Le choix de Daligault, c'est un autre homme d'église, Mgr Jost, un prélat luxembourgeois enfermé à Hinzert, qui l'a le mieux compris. Il voit dans l'abbé " un homme de haute spiritualité ". " Il priait aussi…avec son canif et son pinceau ". En fait, au camp comme dans les prisons qui se sont succédé ensuite, Jean Daligault, qui jusque-là ne se considérait pas comme un " vrai " peintre, avait rencontré la nécessité intérieure qui manquait à son art et le mettait au service de sa vocation de prêtre: la volonté de témoigner pour l'avenir, d'affirmer envers et contre tout la dignité de l'Homme.
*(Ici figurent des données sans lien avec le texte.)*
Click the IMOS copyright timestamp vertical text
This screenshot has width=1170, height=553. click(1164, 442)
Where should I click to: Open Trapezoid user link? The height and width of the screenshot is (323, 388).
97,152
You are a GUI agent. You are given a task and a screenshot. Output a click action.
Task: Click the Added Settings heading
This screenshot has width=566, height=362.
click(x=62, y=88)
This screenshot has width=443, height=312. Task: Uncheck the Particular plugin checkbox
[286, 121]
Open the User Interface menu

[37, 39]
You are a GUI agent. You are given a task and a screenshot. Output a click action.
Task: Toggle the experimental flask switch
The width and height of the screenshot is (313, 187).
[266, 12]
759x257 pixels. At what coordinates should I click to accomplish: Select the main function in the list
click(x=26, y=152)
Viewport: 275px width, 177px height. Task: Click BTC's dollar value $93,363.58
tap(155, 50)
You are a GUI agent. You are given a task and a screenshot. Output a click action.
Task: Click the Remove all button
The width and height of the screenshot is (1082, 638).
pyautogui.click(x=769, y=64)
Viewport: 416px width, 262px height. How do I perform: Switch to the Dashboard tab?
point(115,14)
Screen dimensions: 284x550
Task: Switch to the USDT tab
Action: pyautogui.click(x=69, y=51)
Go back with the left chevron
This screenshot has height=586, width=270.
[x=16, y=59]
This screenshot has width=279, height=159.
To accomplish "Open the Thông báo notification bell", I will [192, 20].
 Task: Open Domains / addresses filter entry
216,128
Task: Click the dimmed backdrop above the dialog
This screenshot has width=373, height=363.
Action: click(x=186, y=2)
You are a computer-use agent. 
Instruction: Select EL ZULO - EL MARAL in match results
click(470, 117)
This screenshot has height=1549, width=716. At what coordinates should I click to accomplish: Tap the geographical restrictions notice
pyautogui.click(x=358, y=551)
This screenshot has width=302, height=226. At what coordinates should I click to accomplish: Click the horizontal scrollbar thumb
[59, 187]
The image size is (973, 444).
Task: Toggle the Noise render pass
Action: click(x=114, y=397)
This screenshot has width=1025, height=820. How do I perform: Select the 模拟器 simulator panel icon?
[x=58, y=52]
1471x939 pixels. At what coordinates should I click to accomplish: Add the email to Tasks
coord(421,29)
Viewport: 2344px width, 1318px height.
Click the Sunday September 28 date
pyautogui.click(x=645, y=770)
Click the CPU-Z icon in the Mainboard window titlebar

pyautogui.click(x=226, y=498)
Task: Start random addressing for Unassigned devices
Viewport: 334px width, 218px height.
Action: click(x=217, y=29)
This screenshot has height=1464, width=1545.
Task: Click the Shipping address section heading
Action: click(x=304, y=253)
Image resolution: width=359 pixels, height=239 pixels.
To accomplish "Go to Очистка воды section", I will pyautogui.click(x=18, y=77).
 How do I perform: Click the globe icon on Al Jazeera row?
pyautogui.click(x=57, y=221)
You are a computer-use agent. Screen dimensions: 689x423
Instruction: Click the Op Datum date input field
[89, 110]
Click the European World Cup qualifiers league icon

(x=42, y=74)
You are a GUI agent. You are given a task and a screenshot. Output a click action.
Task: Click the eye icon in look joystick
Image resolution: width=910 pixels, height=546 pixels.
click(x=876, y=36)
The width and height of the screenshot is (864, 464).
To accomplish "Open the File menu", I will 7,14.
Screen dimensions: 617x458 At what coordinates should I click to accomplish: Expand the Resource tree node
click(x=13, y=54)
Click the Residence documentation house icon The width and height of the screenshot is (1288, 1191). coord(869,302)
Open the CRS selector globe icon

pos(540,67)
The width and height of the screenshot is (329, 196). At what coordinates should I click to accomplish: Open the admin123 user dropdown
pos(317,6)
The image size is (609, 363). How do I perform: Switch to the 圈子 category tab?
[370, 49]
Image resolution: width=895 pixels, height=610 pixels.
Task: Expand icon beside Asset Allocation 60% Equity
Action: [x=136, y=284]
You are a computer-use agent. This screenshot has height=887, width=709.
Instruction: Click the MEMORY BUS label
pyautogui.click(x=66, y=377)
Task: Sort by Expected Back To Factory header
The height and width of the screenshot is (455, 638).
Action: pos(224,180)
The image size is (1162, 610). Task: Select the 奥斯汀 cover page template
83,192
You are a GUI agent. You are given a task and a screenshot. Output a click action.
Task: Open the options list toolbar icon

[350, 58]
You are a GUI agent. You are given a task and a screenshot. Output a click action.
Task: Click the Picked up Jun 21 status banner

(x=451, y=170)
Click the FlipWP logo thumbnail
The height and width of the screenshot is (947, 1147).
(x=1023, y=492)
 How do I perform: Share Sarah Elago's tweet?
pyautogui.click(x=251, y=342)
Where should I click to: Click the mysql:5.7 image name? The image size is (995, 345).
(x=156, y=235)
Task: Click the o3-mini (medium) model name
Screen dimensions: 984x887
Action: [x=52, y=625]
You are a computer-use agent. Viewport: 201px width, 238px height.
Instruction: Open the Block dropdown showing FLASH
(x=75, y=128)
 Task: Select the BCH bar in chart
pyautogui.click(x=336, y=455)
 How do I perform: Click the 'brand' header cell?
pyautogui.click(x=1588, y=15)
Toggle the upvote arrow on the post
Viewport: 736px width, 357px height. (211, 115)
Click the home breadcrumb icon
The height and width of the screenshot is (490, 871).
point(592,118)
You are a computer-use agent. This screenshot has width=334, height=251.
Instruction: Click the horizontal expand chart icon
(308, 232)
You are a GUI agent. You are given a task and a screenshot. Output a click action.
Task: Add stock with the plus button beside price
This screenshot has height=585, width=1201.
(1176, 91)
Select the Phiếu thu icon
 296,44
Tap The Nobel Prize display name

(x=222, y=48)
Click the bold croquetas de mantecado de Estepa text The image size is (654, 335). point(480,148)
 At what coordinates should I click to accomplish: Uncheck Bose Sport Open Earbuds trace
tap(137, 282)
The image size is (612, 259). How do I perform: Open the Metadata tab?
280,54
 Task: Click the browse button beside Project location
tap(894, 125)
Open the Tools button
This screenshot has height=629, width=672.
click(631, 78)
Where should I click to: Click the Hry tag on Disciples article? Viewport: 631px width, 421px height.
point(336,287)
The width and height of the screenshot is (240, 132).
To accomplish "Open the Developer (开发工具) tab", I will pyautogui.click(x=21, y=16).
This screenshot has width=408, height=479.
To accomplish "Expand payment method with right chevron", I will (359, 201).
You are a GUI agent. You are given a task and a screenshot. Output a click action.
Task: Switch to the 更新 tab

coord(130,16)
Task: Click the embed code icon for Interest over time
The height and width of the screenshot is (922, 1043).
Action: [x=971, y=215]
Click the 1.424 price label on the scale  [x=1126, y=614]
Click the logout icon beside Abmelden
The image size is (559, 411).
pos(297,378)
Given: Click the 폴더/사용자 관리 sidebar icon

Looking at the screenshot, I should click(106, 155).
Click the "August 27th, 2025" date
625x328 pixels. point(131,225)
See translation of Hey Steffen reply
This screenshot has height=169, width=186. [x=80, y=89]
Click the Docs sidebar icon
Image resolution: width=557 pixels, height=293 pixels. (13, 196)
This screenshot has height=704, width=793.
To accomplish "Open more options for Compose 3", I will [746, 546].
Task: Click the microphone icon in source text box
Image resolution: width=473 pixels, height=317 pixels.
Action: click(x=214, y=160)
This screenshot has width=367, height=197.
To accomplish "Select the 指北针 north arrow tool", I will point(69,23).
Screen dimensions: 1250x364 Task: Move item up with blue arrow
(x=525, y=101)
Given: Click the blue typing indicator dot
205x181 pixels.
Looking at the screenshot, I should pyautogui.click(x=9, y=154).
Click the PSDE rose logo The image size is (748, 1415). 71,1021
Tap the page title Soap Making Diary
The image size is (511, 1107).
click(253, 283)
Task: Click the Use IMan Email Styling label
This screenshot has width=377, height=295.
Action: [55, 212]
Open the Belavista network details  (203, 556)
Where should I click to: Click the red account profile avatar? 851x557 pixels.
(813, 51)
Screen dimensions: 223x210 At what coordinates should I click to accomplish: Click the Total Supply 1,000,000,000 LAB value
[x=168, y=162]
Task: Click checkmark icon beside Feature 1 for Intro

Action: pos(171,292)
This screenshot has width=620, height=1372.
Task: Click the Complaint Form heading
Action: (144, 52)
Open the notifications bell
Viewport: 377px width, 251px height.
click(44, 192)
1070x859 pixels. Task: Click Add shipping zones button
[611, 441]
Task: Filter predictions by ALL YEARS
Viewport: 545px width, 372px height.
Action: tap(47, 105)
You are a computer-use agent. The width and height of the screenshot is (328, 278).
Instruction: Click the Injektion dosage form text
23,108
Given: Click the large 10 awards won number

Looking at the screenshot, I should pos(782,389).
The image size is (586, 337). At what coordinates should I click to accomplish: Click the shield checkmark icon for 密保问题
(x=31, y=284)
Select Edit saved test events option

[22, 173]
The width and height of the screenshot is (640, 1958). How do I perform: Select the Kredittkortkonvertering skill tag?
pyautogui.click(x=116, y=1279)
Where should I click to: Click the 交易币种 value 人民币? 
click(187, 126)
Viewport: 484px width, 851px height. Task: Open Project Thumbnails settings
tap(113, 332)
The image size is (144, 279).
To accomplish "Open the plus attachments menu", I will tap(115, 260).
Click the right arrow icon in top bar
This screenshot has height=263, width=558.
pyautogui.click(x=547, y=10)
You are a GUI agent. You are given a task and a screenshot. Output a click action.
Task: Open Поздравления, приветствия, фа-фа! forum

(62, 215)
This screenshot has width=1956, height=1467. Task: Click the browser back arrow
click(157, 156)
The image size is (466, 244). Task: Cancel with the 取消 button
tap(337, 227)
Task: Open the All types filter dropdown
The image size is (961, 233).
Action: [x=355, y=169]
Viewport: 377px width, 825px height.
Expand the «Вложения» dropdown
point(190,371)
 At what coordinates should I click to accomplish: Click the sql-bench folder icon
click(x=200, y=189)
Les œuvres qui nous sont parvenues, confiées à des co-détenus d'Hinzert puis à l'aumônier de la prison de Trèves, révèlent la profonde humanité, sinon la grandeur, de cet art né du plus profond de la misère physique. Ch. Dorrière détaille avec une grande précision ce qui fait leur force, en particulier la transfiguration des matériaux les plus humbles. Daligault transforme en support une planche de châlit, un papier d'emballage ou une feuille de journal solidifiée avec de la soupe et la chaux d'un mur ; les couleurs, il les extrait de la suie, d'une cloque de peinture, de la rouille d'une pelle à ordure, d'un savon. Il en tire des portraits ou autoportraits saisissants, des témoignages sur la vie du camp, des caricatures féroces de ses bourreaux. Le destin de l'abbé Daligault en Allemagne laisse encore la place à bien des incertitudes. Il est jugé par le Tribunal du Peuple à Trêves avec le groupe des Calvadossiens ; mais on ne trouve pas de trace de sa condamnation. Il est purement et simplement maintenu en prison jusqu'à son transfert in extremis à Dachau en avril 45, où il est immédiatement exécuté, la veille de l'arrivée des Américains. Souhaitons à Christian Dorrière de parvenir à enrichir encore son enquête sur un homme exceptionnel. D'ores et déjà, sa biographie lui rend pleinement justice.